> Study material:
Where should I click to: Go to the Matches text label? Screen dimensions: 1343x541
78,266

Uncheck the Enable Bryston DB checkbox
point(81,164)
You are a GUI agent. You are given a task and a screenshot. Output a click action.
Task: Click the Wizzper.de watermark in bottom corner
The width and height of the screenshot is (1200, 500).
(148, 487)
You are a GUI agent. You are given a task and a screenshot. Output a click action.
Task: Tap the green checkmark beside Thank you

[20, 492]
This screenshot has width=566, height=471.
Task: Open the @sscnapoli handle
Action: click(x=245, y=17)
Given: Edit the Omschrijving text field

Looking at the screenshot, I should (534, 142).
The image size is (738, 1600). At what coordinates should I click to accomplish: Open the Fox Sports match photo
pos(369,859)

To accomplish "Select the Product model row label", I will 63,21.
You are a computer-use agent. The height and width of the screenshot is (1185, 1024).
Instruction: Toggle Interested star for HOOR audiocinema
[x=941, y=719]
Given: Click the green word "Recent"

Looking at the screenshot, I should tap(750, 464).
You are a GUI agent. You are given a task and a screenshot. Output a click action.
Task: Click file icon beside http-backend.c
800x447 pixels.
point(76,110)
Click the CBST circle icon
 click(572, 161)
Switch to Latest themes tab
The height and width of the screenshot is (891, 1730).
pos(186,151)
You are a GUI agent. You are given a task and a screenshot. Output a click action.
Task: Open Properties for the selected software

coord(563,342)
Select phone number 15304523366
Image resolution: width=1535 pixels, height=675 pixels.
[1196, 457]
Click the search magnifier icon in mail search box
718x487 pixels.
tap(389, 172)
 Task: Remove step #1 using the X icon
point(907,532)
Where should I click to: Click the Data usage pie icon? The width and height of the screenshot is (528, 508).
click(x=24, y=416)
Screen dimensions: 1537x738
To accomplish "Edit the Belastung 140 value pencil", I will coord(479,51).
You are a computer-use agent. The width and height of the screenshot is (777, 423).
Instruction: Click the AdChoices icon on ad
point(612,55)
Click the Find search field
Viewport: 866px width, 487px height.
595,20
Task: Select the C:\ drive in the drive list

> The problem: Your answer should consist of every record, restated exactly.

> Response:
Where should I click to: Go to the Matches text label? Screen dimensions: 1343x541
78,266

Uncheck the Enable Bryston DB checkbox
point(81,164)
You are a GUI agent. You are given a task and a screenshot. Output a click action.
Task: Click the Wizzper.de watermark in bottom corner
The width and height of the screenshot is (1200, 500).
(148, 487)
You are a GUI agent. You are given a task and a screenshot. Output a click action.
Task: Tap the green checkmark beside Thank you

[20, 492]
This screenshot has width=566, height=471.
Task: Open the @sscnapoli handle
Action: click(x=245, y=17)
Given: Edit the Omschrijving text field

Looking at the screenshot, I should (534, 142).
The image size is (738, 1600). At what coordinates should I click to accomplish: Open the Fox Sports match photo
pos(369,859)

To accomplish "Select the Product model row label", I will 63,21.
You are a computer-use agent. The height and width of the screenshot is (1185, 1024).
Instruction: Toggle Interested star for HOOR audiocinema
[x=941, y=719]
Given: Click the green word "Recent"

Looking at the screenshot, I should tap(750, 464).
You are a GUI agent. You are given a task and a screenshot. Output a click action.
Task: Click file icon beside http-backend.c
800x447 pixels.
point(76,110)
Click the CBST circle icon
 click(572, 161)
Switch to Latest themes tab
The height and width of the screenshot is (891, 1730).
pos(186,151)
You are a GUI agent. You are given a task and a screenshot. Output a click action.
Task: Open Properties for the selected software

coord(563,342)
Select phone number 15304523366
Image resolution: width=1535 pixels, height=675 pixels.
[1196, 457]
Click the search magnifier icon in mail search box
718x487 pixels.
tap(389, 172)
 Task: Remove step #1 using the X icon
point(907,532)
Where should I click to: Click the Data usage pie icon? The width and height of the screenshot is (528, 508).
click(x=24, y=416)
Screen dimensions: 1537x738
To accomplish "Edit the Belastung 140 value pencil", I will coord(479,51).
You are a computer-use agent. The width and height of the screenshot is (777, 423).
Instruction: Click the AdChoices icon on ad
point(612,55)
Click the Find search field
Viewport: 866px width, 487px height.
595,20
Task: Select the C:\ drive in the drive list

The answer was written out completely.